なぜ、いま工芸や民藝なのか。そして、デザインが工芸や民藝から学ぶべきものは何か——3時間近くにもわたる対話を通して見えてきたのは、静かでゆっくりとした、しかしながら確かな社会変革の可能性だった。

民藝は「なぜ生きるのか」を問いかける

最初にマイクを握った鞍田は、哲学者として民藝に関心を寄せている理由をこう語った。

鞍田「民藝は現代に生きる私たちにどのようなことを示唆するのか、そこに関心を持っています。名もなき職人たちがつくった民藝品は、決して洗練された品だとは言えません。そこには『ぎこちなさ』が残っている。でもだからこそ、民藝品はその姿を通して、私たちの『ぎこちなさ』を肯定してくれるのではないかと思うんです。

誰にも憧れられないし、共感されないかもしれないけれど、それでも手放せない感性を、多くの人が抱えているのではないでしょうか。そんな周囲との差異から生じる『ぎこちなさ』をうやむやにせず、むしろ大事にする重要性を民藝は教えてくれると思っています」

柳宗悦らが、名も無き職人の手から生み出された日常の生活道具を「民藝」と名付けたのは、1925年のことだとされている。つまり、民藝の“誕生”から100年が経とうとしている。いまこそ、「民藝が私たちに語りかけることを捉え直すタイミングなのではないか」と鞍田は語った。

鞍田がそう考えるようになったのは、直接的には民藝と関係のない、ある展覧会が一つのきっかけだったという。

クリエイティブディレクター・佐藤雅彦がディレクションを担当し、2010年に21_21 DESIGN SIGHTで開催された「“これも自分と認めざるをえない”展」だ。中でも、佐藤とインタラクティブメディアの研究者である桐山孝司とのユニット・ユーグリットとして発表した作品「指紋の池」が、鞍田に大きな影響を与えた。
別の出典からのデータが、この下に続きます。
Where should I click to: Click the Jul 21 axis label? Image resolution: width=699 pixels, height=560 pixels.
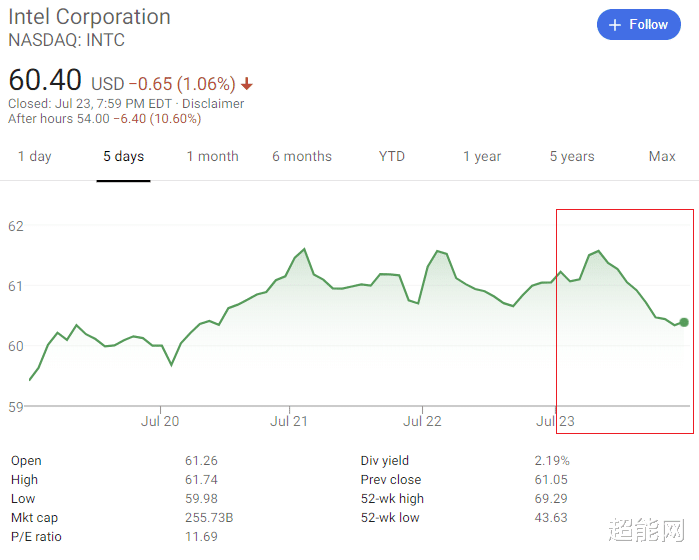point(289,421)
「指紋の池」は、液晶ディスプレイと指紋認識センサーからなる作品だ。液晶ディスプレイの中には、多数の指紋が魚のように“泳いでいる”。そして、鑑賞者が指紋認識センサーに指を置くと、自らの指紋がディスプレイ内の指紋の群れの中に泳ぎ出していく。すると、やがてその指紋は群れの中に紛れてしまい、鑑賞者は自らの指紋を見失ってしまうのだ。
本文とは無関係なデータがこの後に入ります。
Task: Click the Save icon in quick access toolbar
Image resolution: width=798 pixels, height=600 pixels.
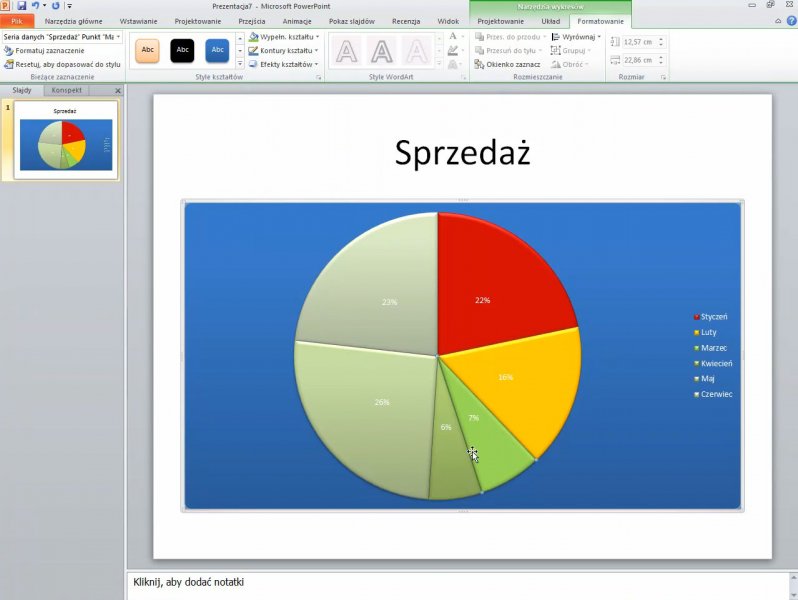Action: (x=21, y=6)
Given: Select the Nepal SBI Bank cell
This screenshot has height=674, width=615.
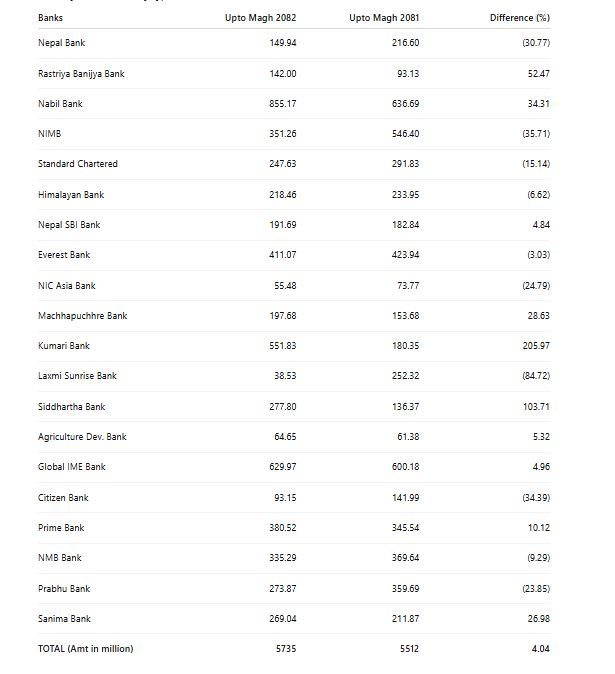Looking at the screenshot, I should tap(69, 225).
鞍田「ある意味おせっかいな作品だな、と感じました。自分で自分の指紋が見分けられないこと、言い換えれば、私たちは『自分だけのもの』ですら見分けることができないという現実を突きつけてくる展示だったものですから。でも、この現実に立ち返ることの大事さに気がつかされました」

哲学者/明治大学理工学部 准教授 鞍田崇

そして、「デザインから踏み出す、新たな領域。『“これも自分と認めざるをえない”展』」と題して佐藤を特集した『美術手帳』の2010年10月号に収められたインタビューで、佐藤がデザインについて語った言葉を引用しながら、鞍田はデザインとアートの差異についてこう語った。

鞍田「佐藤さんは、インタビューの中で『デザインとは、人生をよく生きるため、あるいは生活しやすくするための技法である』と言っています。そして、このことを踏まえて『デザインには、常に(私たちが)“生きている”という前提がある』とも指摘します。よりよく『生きるため』の行為であるからには、“生きている”ことがベースになるわけです。つまり、デザインは『いかに生きるか』を問う行為だと。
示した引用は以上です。